Characterization of a set of small planets with TESS and CHEOPS and an analysis of photometric performance
Dominic Oddo, Diana Dragomir, Alexis Brandeker, Hugh P. Osborn, Karen, Collins, Keivan Stassun, Nicola Astudillo-Defru, Allyson Bieryla, Steve B., Howell, David R. Ciardi, Samuel Quinn, Jose M. Almenara, Cesar Briceno, Kevin, I. Collins, Knicole D. Colon, Dennis M. Conti

TL;DR
This study characterizes nine small exoplanets using TESS and CHEOPS data, compares photometric performance, and discusses implications for understanding the radius valley and planet atmospheres.
Contribution
It provides new validated planet detections, compares the photometric precision of TESS and CHEOPS, and analyzes factors affecting transit measurement uncertainties.
Findings
CHEOPS transits generally yield lower uncertainties than TESS but not always as predicted.
No correlation found between the number of equivalent transits and physical parameters.

- _Things to do_
1. Please repeat the TESS and CHEOPS summary from "Contribution" up to and including "and physical parameters.", substituting "errors" for "uncertainties".
2. Render this sentence from the TESS and CHEOPS summary in Spanish: "CHEOPS transits generally yield lower uncertainties than TESS but not always as predicted."

- _Dataset rows_
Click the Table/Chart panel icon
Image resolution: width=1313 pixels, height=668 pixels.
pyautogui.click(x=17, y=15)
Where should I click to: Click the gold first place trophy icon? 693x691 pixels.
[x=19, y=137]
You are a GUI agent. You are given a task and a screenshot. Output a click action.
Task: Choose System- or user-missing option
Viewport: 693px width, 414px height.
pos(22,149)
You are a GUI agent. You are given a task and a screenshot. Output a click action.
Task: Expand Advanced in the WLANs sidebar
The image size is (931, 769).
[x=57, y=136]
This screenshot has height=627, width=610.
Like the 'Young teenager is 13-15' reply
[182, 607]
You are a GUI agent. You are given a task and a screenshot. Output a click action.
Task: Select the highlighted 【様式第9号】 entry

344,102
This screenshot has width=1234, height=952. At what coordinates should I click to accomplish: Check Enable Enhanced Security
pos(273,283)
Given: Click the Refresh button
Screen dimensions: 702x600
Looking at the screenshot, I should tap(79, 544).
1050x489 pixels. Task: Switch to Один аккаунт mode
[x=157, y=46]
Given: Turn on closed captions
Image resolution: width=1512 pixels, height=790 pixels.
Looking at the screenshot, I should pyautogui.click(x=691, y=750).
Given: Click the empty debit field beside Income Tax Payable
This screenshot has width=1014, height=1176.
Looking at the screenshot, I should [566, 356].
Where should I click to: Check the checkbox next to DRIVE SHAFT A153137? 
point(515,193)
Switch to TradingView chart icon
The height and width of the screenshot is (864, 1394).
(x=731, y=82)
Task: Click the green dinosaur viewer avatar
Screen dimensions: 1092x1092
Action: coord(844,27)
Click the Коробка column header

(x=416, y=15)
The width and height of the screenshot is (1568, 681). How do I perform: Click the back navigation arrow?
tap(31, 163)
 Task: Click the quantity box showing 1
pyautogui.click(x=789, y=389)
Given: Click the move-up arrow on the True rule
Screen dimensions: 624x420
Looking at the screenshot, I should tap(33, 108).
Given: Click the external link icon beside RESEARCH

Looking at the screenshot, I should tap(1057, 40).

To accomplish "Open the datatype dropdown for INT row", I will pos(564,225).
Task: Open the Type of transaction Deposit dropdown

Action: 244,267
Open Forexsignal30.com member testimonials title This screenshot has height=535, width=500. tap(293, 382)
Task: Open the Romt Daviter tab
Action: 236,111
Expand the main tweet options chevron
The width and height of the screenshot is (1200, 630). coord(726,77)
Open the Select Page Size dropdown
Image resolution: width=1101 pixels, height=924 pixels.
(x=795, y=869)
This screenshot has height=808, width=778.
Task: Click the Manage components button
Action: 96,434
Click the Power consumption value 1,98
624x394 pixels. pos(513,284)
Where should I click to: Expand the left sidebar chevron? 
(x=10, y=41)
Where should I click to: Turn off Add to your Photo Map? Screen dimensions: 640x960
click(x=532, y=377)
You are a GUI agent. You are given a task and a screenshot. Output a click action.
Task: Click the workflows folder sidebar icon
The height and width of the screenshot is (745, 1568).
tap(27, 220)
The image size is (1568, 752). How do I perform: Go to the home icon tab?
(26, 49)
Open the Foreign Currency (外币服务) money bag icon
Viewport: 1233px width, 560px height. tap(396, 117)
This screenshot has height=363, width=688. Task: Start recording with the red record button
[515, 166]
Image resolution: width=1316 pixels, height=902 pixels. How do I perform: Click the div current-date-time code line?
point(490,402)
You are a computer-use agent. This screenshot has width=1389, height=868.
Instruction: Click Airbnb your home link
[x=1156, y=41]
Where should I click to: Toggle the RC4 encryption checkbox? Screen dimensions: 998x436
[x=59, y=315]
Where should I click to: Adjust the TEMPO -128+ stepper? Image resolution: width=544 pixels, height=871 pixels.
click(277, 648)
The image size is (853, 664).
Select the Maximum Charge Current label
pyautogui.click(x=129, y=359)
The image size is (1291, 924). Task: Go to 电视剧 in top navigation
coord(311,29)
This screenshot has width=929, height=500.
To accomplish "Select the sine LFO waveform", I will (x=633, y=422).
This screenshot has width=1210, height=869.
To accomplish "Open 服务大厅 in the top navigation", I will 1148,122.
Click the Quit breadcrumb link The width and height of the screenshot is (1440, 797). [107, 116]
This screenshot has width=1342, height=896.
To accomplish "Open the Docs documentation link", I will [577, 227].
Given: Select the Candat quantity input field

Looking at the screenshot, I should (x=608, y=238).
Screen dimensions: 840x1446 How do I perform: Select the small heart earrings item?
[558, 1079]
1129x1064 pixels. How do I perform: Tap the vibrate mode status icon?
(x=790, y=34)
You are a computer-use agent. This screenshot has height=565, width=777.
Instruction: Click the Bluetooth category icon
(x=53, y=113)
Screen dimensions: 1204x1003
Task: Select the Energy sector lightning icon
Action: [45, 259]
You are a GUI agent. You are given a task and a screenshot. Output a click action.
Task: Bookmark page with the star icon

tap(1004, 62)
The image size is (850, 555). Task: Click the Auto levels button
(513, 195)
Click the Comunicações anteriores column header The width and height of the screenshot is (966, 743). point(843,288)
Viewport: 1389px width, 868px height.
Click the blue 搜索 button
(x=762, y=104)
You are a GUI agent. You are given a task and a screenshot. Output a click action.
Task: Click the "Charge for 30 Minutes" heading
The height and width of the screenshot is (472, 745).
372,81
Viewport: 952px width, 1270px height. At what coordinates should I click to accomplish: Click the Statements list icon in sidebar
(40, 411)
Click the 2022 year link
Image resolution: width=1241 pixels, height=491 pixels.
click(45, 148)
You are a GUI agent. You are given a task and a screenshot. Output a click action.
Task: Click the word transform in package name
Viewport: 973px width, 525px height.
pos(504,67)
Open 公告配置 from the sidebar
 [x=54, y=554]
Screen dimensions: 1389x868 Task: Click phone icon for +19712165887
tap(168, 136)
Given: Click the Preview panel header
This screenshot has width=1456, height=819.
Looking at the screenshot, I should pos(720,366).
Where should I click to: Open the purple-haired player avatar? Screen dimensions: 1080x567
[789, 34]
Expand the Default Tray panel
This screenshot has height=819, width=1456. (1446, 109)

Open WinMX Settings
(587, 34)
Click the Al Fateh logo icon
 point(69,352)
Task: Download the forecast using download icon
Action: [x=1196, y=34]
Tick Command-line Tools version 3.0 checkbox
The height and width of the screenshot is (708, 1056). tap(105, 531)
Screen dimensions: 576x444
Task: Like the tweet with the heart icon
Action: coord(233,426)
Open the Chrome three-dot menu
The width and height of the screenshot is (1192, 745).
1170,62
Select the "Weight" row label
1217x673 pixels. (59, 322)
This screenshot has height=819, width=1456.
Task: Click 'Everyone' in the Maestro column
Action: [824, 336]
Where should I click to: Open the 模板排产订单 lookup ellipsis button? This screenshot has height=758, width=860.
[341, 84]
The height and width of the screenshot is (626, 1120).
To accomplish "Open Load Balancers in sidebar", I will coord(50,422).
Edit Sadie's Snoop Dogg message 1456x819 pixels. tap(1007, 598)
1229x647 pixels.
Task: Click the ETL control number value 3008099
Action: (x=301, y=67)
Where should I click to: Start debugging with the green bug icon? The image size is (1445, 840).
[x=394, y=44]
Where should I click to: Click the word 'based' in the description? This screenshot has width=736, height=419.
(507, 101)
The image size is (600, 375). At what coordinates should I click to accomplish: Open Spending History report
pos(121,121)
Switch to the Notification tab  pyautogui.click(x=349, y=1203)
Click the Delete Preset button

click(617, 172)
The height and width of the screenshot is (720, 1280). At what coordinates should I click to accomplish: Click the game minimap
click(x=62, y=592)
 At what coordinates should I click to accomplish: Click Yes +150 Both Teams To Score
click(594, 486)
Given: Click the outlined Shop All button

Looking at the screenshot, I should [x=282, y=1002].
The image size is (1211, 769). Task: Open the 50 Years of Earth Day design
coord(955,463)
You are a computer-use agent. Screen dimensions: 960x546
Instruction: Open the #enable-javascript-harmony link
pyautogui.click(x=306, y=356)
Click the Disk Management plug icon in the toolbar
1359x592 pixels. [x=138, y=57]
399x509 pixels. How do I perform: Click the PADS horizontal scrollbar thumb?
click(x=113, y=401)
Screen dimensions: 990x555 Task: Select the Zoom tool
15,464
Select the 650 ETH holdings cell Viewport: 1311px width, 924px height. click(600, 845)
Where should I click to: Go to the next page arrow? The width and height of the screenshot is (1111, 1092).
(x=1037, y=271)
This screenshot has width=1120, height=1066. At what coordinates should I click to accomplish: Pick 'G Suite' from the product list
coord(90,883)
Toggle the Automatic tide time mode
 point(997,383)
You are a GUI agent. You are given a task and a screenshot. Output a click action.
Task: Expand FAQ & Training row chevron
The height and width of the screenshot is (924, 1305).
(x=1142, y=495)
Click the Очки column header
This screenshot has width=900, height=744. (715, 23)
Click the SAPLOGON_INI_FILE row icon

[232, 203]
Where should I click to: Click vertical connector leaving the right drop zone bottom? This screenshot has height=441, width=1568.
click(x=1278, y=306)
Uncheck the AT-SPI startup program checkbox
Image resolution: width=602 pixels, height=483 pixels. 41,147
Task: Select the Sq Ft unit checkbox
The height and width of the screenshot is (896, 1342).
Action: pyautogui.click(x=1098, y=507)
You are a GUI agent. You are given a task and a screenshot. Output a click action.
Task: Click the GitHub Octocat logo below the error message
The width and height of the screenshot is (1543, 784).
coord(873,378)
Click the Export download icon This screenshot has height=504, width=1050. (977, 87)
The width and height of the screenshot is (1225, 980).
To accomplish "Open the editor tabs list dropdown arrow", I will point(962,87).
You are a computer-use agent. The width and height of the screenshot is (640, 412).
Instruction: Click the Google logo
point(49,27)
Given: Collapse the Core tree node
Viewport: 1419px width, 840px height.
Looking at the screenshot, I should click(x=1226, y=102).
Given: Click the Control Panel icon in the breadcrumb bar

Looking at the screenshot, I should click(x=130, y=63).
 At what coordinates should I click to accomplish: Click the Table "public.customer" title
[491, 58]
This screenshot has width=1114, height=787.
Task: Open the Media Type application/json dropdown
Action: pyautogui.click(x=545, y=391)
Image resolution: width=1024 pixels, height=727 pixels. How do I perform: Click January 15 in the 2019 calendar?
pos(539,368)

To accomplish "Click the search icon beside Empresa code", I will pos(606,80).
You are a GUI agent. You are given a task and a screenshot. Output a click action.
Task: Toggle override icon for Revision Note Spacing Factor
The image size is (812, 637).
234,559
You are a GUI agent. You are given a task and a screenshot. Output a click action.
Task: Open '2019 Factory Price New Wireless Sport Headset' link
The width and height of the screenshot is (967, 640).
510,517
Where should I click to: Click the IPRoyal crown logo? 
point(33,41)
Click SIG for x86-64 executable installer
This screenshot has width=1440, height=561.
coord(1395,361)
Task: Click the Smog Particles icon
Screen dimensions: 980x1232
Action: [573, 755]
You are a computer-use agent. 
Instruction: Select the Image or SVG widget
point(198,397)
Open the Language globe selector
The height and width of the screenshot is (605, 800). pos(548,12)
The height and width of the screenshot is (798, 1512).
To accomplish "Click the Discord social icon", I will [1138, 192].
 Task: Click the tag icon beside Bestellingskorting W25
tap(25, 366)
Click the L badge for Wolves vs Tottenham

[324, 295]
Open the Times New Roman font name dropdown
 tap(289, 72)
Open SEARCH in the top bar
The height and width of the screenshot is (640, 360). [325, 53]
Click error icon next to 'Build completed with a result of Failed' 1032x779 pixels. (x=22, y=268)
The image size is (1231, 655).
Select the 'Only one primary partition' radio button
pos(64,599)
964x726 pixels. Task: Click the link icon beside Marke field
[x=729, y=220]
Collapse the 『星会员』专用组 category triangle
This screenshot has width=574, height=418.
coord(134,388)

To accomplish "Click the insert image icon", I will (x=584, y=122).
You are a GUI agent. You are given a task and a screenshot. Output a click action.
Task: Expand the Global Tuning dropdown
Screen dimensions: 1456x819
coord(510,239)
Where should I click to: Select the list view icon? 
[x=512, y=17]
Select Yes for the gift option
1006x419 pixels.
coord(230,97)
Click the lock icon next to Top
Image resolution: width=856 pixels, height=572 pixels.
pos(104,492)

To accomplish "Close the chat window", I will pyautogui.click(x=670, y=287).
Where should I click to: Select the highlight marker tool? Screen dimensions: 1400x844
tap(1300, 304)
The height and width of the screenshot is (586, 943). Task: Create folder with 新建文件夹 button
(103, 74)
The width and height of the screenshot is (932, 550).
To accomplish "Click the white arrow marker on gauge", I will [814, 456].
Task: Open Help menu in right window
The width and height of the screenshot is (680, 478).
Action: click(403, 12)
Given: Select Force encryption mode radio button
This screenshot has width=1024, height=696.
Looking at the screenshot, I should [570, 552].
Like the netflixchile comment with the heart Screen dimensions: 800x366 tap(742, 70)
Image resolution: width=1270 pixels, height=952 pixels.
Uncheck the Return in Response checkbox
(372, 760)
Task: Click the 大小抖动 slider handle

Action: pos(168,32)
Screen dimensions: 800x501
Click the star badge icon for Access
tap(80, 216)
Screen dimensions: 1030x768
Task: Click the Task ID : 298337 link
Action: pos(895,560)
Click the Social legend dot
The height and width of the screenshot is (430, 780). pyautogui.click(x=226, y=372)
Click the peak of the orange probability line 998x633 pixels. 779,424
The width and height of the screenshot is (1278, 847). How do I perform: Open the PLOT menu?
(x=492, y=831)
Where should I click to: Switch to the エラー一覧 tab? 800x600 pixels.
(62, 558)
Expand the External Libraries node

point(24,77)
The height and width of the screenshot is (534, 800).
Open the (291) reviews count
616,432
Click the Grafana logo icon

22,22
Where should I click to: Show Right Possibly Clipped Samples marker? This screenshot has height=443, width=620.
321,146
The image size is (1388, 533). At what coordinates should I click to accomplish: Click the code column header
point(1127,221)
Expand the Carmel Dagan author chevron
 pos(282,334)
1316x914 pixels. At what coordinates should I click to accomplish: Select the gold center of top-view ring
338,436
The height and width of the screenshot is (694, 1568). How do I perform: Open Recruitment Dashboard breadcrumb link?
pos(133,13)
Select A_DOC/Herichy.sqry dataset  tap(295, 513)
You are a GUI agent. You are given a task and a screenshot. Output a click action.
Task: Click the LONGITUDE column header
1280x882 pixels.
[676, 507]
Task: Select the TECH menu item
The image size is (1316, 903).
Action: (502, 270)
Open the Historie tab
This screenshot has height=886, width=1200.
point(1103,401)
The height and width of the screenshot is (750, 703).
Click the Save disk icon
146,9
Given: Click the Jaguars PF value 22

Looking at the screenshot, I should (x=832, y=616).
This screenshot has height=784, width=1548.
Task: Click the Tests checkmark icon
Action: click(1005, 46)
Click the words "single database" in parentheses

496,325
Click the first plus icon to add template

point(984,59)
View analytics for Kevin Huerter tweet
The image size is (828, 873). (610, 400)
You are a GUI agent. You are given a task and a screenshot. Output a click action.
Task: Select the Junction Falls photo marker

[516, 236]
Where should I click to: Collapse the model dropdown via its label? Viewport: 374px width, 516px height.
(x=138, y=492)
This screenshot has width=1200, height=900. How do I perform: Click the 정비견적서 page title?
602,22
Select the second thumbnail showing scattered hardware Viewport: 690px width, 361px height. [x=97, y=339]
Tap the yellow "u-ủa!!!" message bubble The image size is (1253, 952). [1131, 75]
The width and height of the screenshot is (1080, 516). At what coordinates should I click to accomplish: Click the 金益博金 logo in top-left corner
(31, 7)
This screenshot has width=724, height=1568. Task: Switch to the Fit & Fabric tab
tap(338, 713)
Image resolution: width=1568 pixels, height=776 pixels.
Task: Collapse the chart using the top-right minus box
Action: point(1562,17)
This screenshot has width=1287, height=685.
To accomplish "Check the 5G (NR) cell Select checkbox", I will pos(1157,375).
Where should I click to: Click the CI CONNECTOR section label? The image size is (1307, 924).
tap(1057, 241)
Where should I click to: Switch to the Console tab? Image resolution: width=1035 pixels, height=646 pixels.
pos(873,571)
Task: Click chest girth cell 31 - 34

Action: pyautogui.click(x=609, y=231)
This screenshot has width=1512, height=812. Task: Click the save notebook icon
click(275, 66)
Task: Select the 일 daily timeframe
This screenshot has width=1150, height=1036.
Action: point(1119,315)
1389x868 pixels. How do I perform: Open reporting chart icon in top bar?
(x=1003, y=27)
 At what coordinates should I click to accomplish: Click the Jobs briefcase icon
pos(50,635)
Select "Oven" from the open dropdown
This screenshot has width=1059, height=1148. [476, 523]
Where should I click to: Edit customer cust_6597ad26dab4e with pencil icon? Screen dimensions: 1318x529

- _Results in order_
1.
Contribution
It provides new validated planet detections, compares the photometric precision of TESS and CHEOPS, and analyzes factors affecting transit measurement errors.
Findings
CHEOPS transits generally yield lower errors than TESS but not always as predicted.
No correlation found between the number of equivalent transits and physical parameters.

2. Los tránsitos de CHEOPS generalmente producen incertidumbres menores que los de TESS, aunque no siempre como se predijo.